Understanding the storage that the system had when it booted is the next step. Open the Menu -> Trace -> System Configuration. Then open the Storage tab. See that there were 2 disks with 1 partition each, formatted as C: and E:. These disks were virtualized disks and there is no way in the trace to understand what storage subsystem was used to store the virtual hard disks.

We can however check the performance of the storage. Open the Storage panel -> Disk Usage graph. Use the View Editor(gear icon) to add the following columns in order.

Priority | Disk | IO Type | Path Tree | GOLDENBAR | Process | Size (B) Sum | Disk Service Time (us) Avg | Global IO Time (us) Avg | IO Time (us) Avg | Global IO Time (us) Sum | IO Time (us) Sum | QD/I | Complete Time (s) | BLUEBAR | Disk Service Time (us) Sum

Disk Usage Columns

I like to select the Normal priority and right-click Filter To Selection to remove any Low and Very Low IO. These IOs which were introduced in Windows Vista are low priority and only serviced when there is spare time, only normal and high priority IO are important usually in troubleshooting disk performance.

If you look at the Disk Service Time (us) Avg for all Normal IO it shows that the average latency of the disks were 63.617284ms which is pretty bad. That is about the same as a very bad performing 5,400RPM or less HDD. If you then open the disk 0 and 1 to the IO Types you see that for disk 0 the writes are much worse than the reads; write average is 450.907036ms and reads 4.377482ms. The write latency is almost as bad as a floppy disk while reads are like SSD speed.

Disk 1 averages are super good, NVME SSD speeds, < 1ms average. Open the disk 1 and view the Path Tree information. You should see that E:\pagefile.sys is the highest used file.

Open the disk 0 Path Tree and see that all locations on the disk are very bad performing; this indicates there is an issue with the disk.
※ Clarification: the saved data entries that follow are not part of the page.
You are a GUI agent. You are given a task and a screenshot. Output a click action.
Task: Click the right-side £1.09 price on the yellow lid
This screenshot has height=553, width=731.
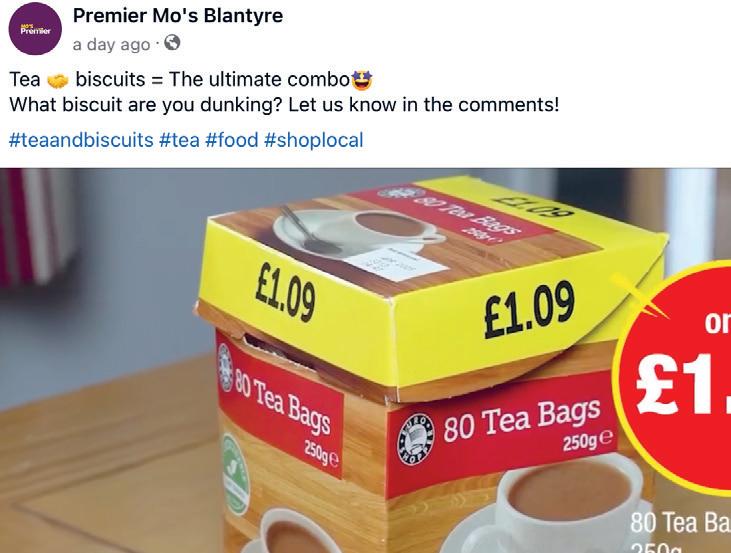click(x=529, y=309)
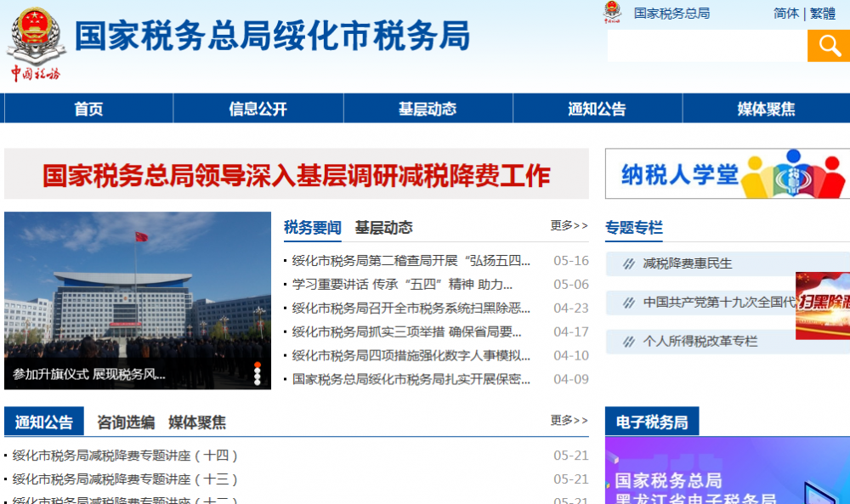
Task: Click the 扫黑除恶 floating red banner
Action: 823,305

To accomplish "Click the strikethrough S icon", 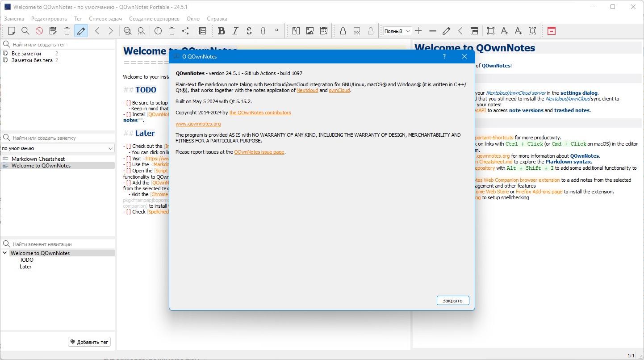I will click(x=249, y=31).
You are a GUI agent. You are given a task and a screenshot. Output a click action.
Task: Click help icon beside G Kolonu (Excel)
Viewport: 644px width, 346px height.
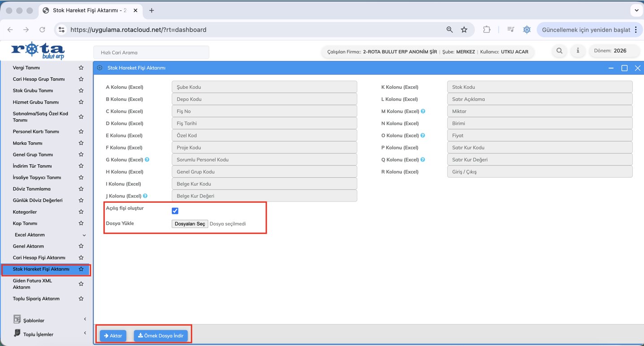click(x=147, y=160)
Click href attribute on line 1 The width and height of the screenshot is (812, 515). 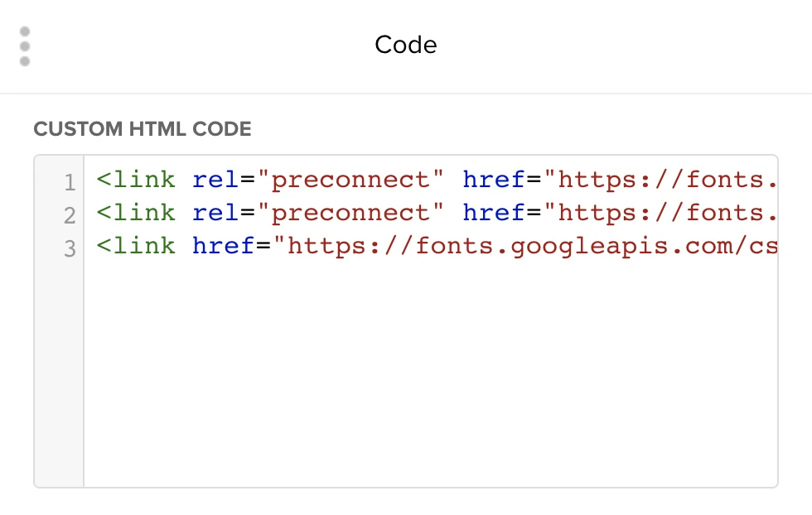pos(494,180)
You can calculate the average bandwidth by dividing the Size (B) by the (Disk Service Time (us) /1,000,000). In this case for the disk 0 Normal IO it would be 1,725,725,184 / 1,212.892997595 = 1,422,817.336254621 MBs. About 1.5 MB per second. That is almost 80x slower than a normal 7,200RPM HDD.

Remediation:

Do not use a cheap flash drive as the storage for your virtual machines.
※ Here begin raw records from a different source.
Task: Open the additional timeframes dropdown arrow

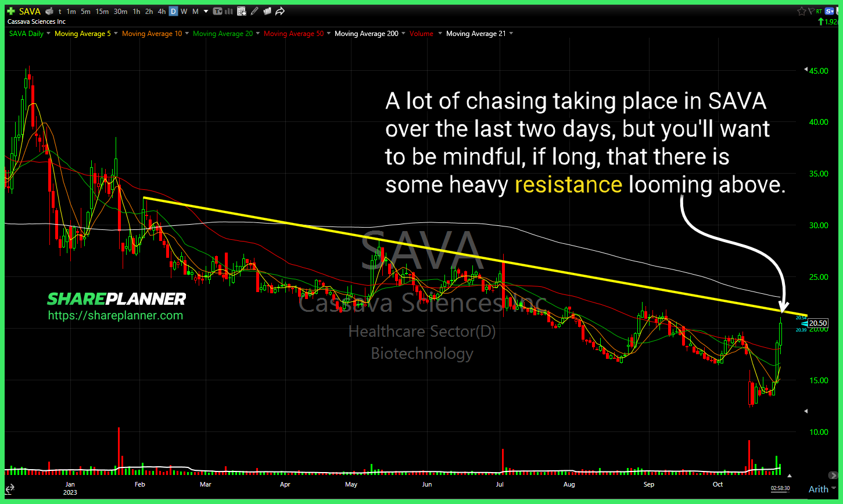Action: tap(206, 11)
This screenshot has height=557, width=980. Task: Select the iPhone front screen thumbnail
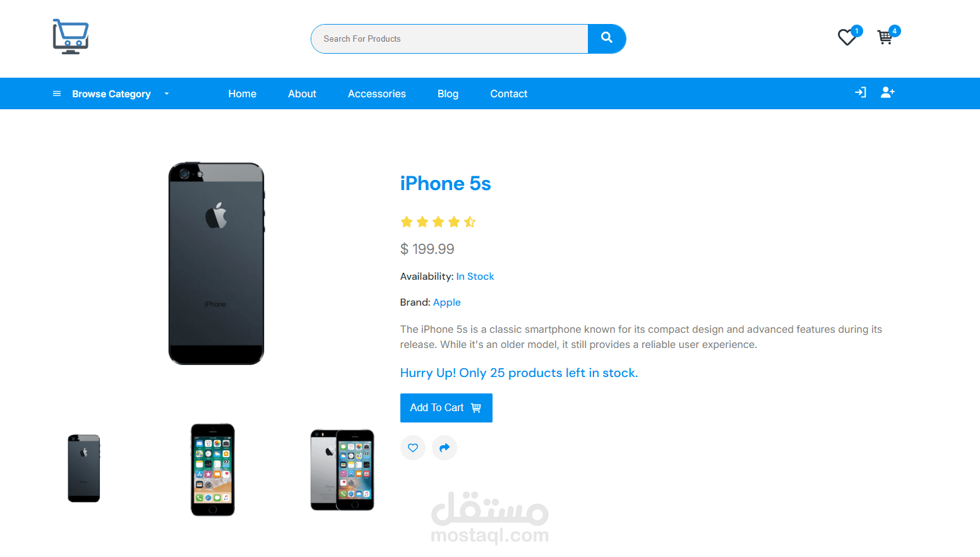tap(213, 470)
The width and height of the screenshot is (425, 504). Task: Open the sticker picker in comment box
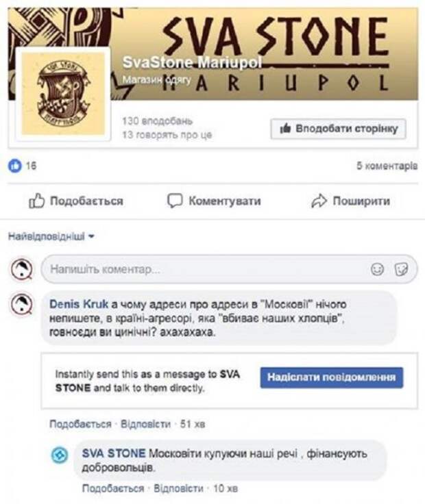coord(401,268)
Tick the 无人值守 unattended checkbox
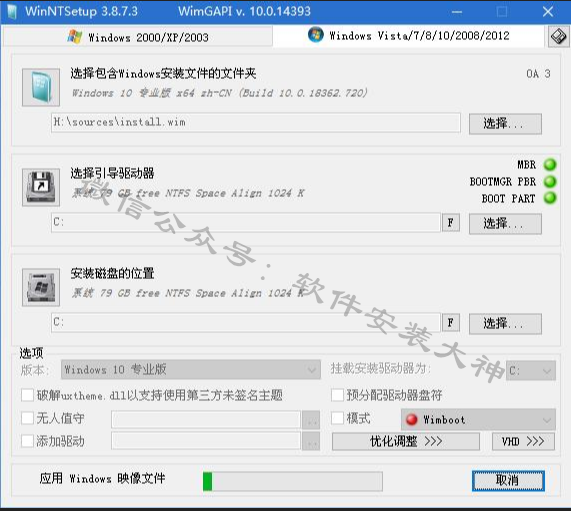 point(28,418)
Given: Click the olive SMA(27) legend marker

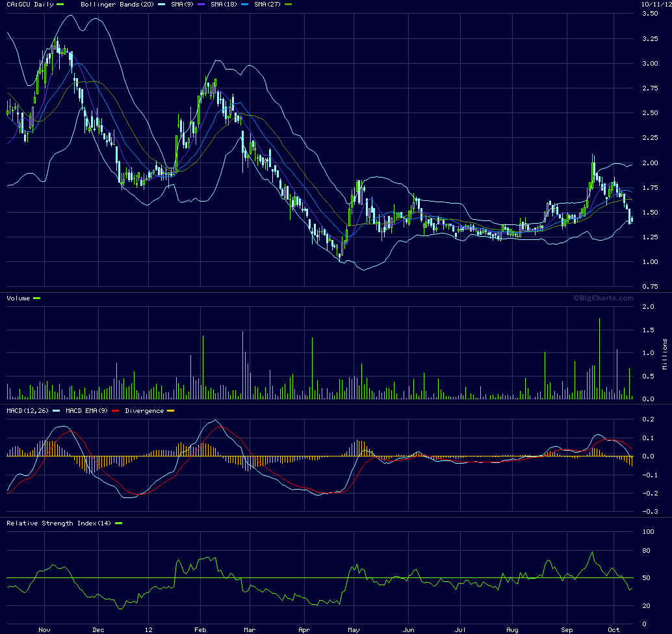Looking at the screenshot, I should click(289, 5).
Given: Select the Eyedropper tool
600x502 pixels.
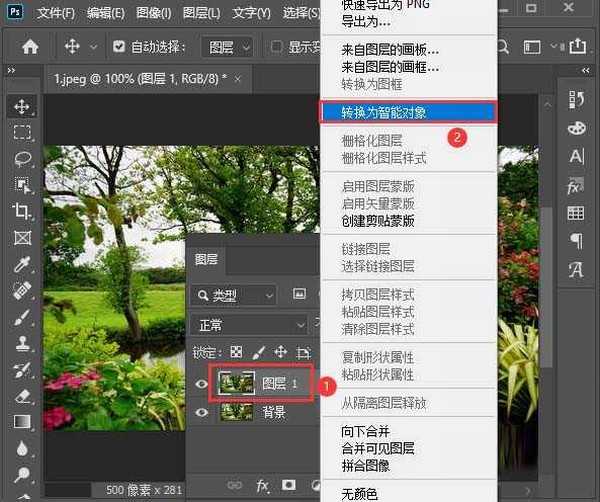Looking at the screenshot, I should coord(22,264).
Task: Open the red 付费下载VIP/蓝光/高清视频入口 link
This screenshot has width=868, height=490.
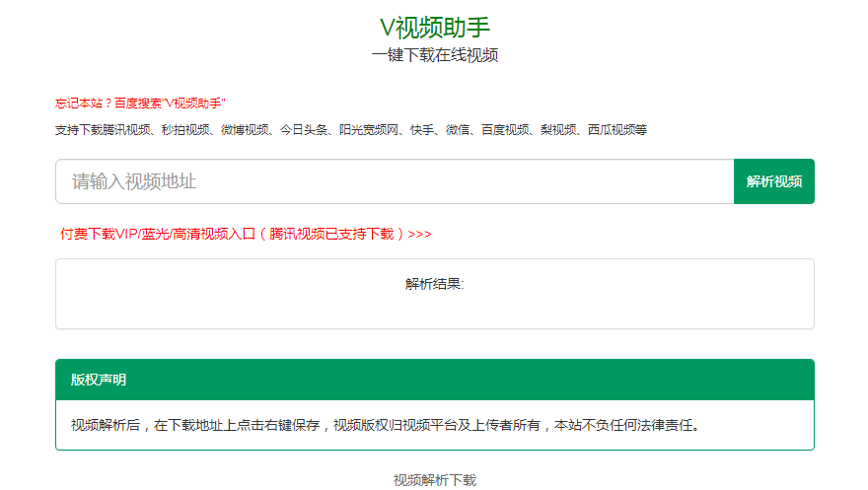Action: (246, 235)
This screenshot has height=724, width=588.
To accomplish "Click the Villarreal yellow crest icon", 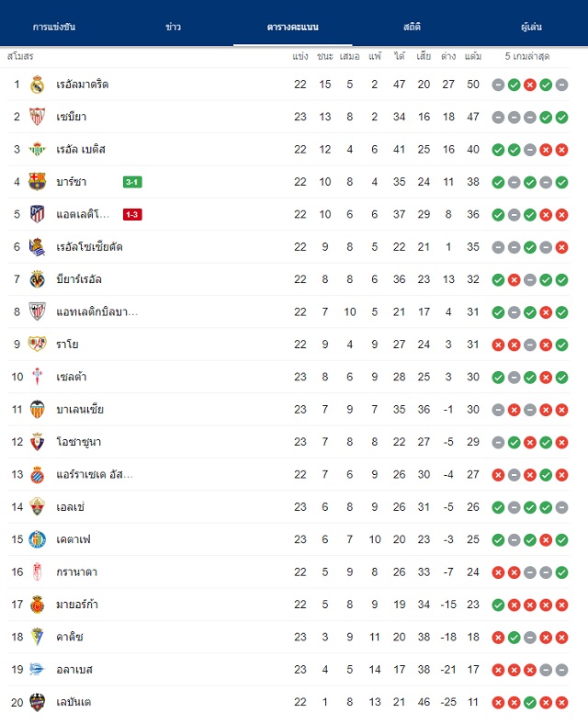I will (x=37, y=279).
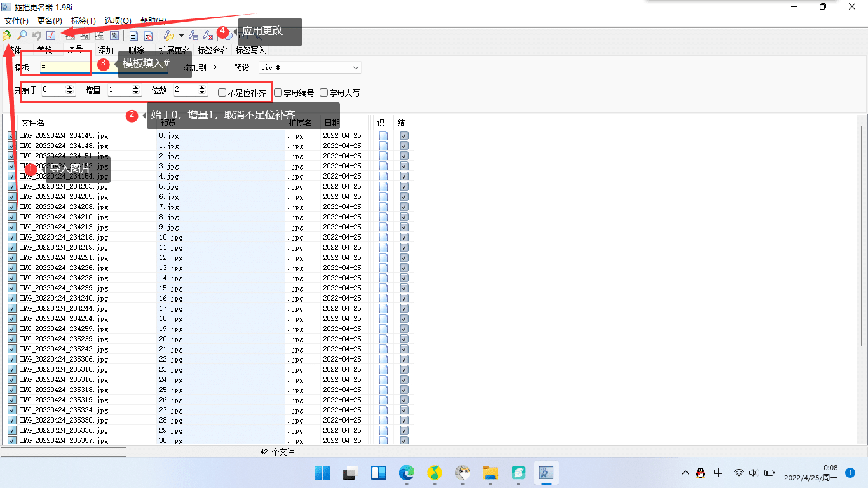
Task: Apply changes with the red checkmark icon
Action: tap(51, 36)
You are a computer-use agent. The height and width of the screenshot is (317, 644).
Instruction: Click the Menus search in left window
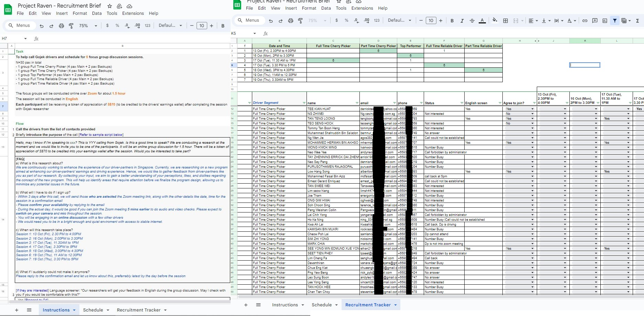[x=23, y=25]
Answer key for trace; SlowBoot4.etl

Scenario:

An old Windows 7 machine, not on the domain takes ~60 seconds to boot to the desktop. Is this normal for an old machine and OS, or is there something else mysterious going on here?

Analysis:

The old Windows 7 machine has 2 CPU cores and 4GB RAM and a 64GB SATA SSD! Windows 7 on an SSD should boot very quickly so there may be some improvement that can be made in the 60 second boot/logon time. All of this information can be verified in the Menu->Trace->System Configuration tables.
SlowBoot4

The first information to check in a boot trace is the boot phases time chart.
SlowBoot4-phases
Each phase should be within certain thresholds available to view here

Based on the thresholds, the Pre Session Init phase is too long. Click on the pink graph bar to select the phase and right-click->Zoom. Now the chart and table data should only show the Pre Session Init data. This phase usually does not have much CPU or storage usage. If there was high usage, then the CPU and Disk graph should be checked. In this case the overall usage is low. In the cases of long Pre Session Init phases; I will look to the System Activity->Generic Events graph to see what providers were sending events at this time.
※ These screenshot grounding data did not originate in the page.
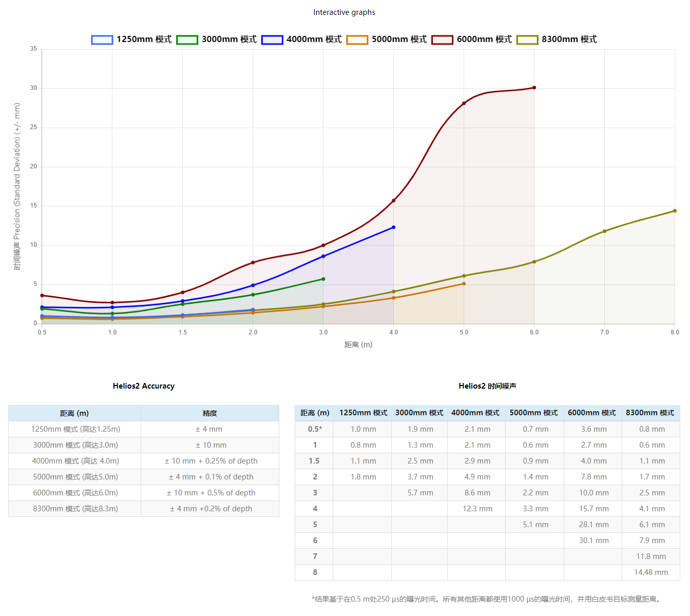This screenshot has width=690, height=616.
Task: Select the 8300mm data point at 7.0 m
Action: coord(604,231)
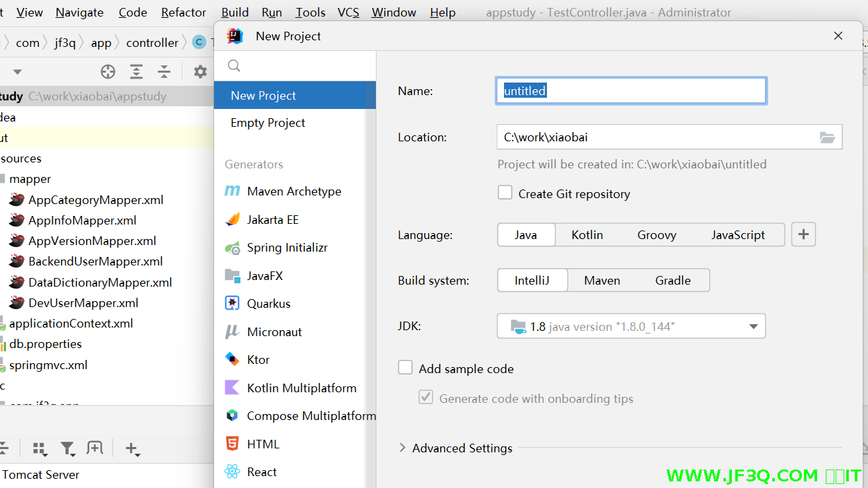This screenshot has width=868, height=488.
Task: Browse for location using folder icon
Action: pyautogui.click(x=827, y=137)
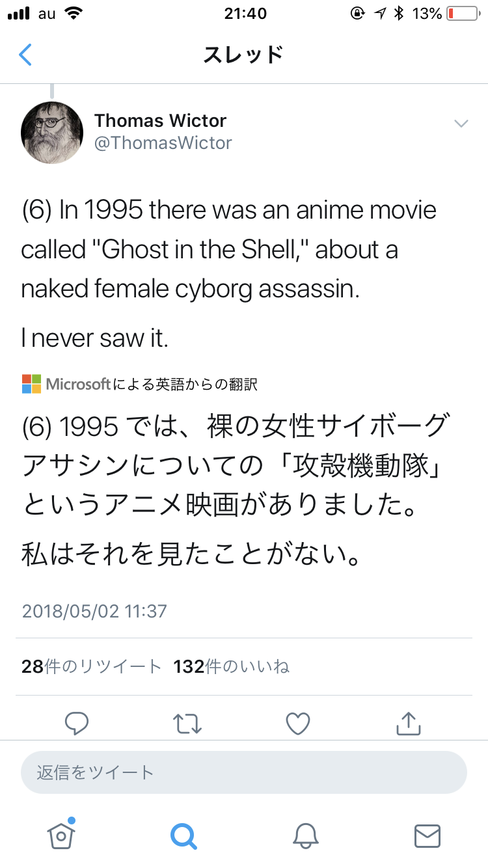Screen dimensions: 488x868
Task: Open the Thomas Wictor display name
Action: [160, 120]
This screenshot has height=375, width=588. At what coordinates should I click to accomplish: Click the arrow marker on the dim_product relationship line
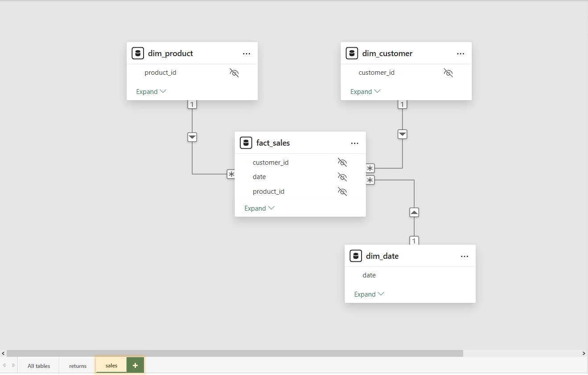pyautogui.click(x=192, y=137)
A trick is to add the Time (s) column to the very first column and sort by Time (s) ascending.
SlowBoot4-time

Look for long gaps in the times to find devices or drivers that are taking a long time to start.
SlowBoot4-presessinit

The DriverName column is the hardware Plug and Play ID of the device. In our case, PCI\VEN_8086&DEV_444E&SUBSYS_444E8086&REV_01\4&2d6ce421&0&00E1 is taking 24.56 seconds to start!

We can lookup what device this ID belongs to in the Menu->Trace->System Configuration->PnP table.
SlowBoot4-PnP

Remediation:

The Intel(R) Turbo Memory Controller driver should be updated to the latest version, or possibly some BIOS settings can be changed to alleviate the issue.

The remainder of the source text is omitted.